The Dream King and I had traded direct messages on Twitter weeks and months earlier, hoping to negotiate a time to meet during his brief stay in the Lion City. But despite both our efforts, the festival organizers seemed to thwart every attempt, rushing him to and fro and barring any previously-unapproved communication. Luckily, a reader of my blog recognized me, and put me in contact with the owner of G&B Comics, one of the festival sponsors who had specifically organized to bring the King in, and all of a sudden I was being motioned over to the plywood table to shake his hand.

“Hello!”

“Hullo,” he said, a bit dazed, but smiling.

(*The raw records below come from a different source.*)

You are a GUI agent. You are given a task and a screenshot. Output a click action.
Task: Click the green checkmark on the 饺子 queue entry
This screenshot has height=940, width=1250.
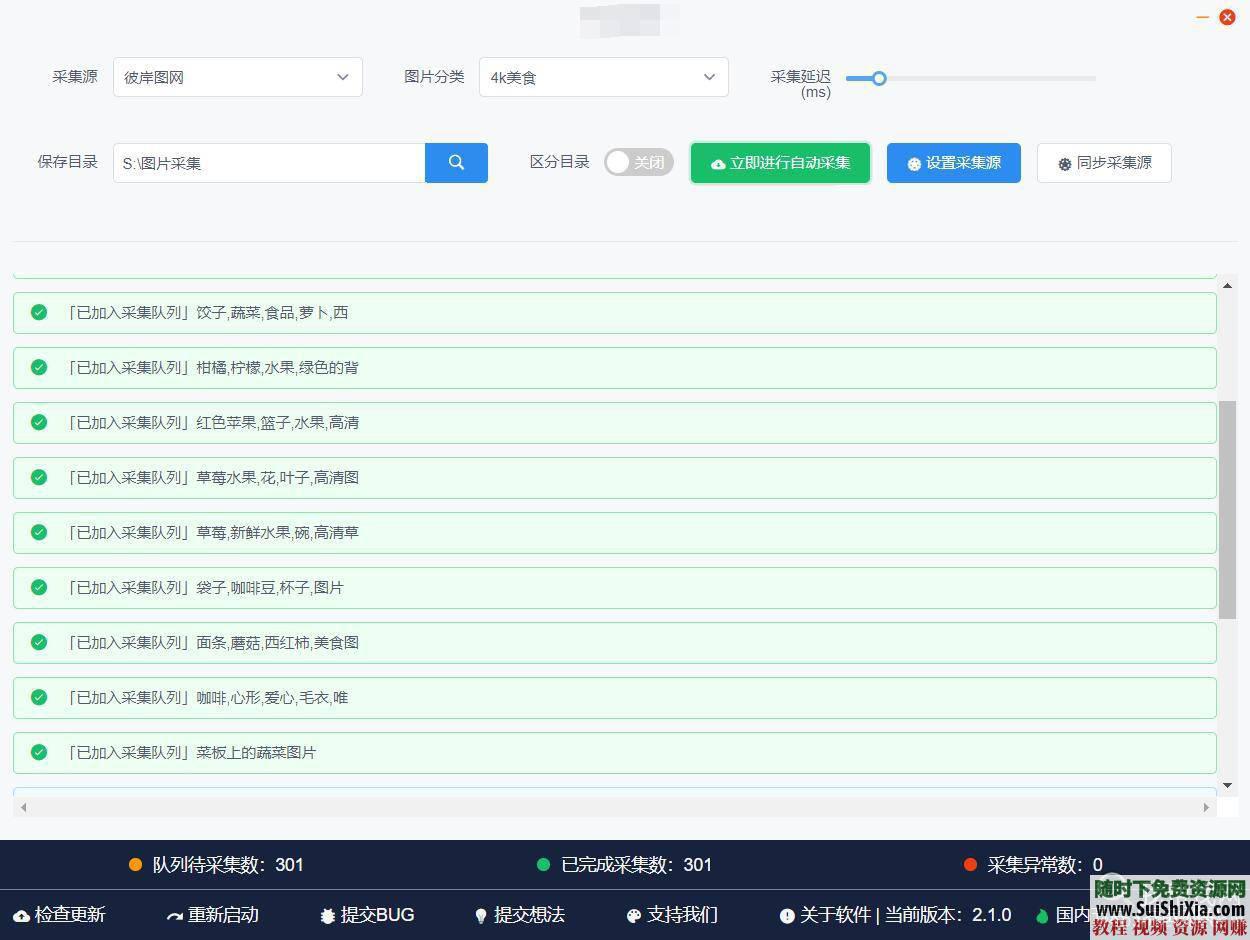point(39,312)
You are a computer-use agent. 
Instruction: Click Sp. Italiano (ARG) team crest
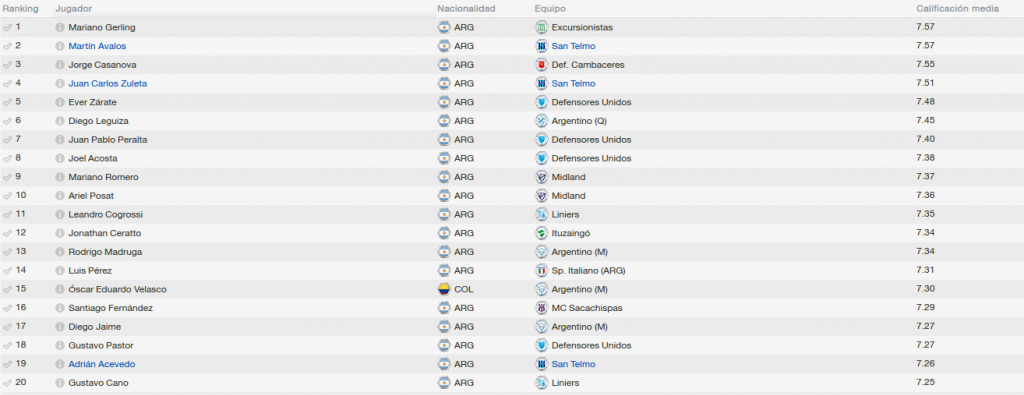[x=541, y=270]
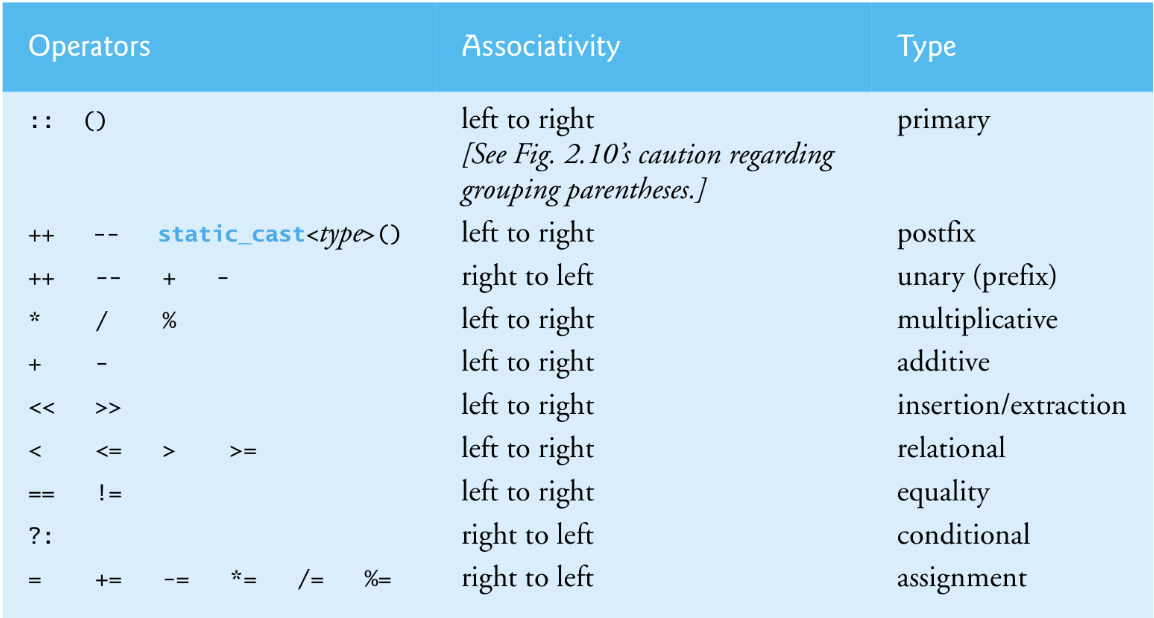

His bottom teeth were slightly crooked, an unexpected detail. He looked exhausted, dark circles under his eyes, a weariness in his movements; he’d flown a very long way to participate in the festival, and was jetting off again the following day.

He didn’t seem to recognize me so I gave him my name.

“I know who you are,” he said. “I recognize you from your photo.”

After some brief small talk, I thanked him for making the long voyage, and expressed appreciation at getting to take a few moments of his time. He mentioned looking forward to my tweets (to which I smiled and blushed), and wished me luck with the colicky newborn waiting for me at home. It occurred to me then that he still gripped my hand in a shake that had lasted several minutes, that we weren’t so much shaking anymore as we were holding hands, and that I really didn’t seem to mind.

He thanked me for the copies of
A Field Guide to Surreal Botany
I had dropped off the day before; he had looked through his copy that night and remarked to me now on the premise and the gorgeous illustrations and book design. A Beautiful Thing, and worthy of recognition. He hadn’t yet told his girlfriend, The Dresden Doll, about her copy, as he had just placed it in her suitcase, but he would later that day.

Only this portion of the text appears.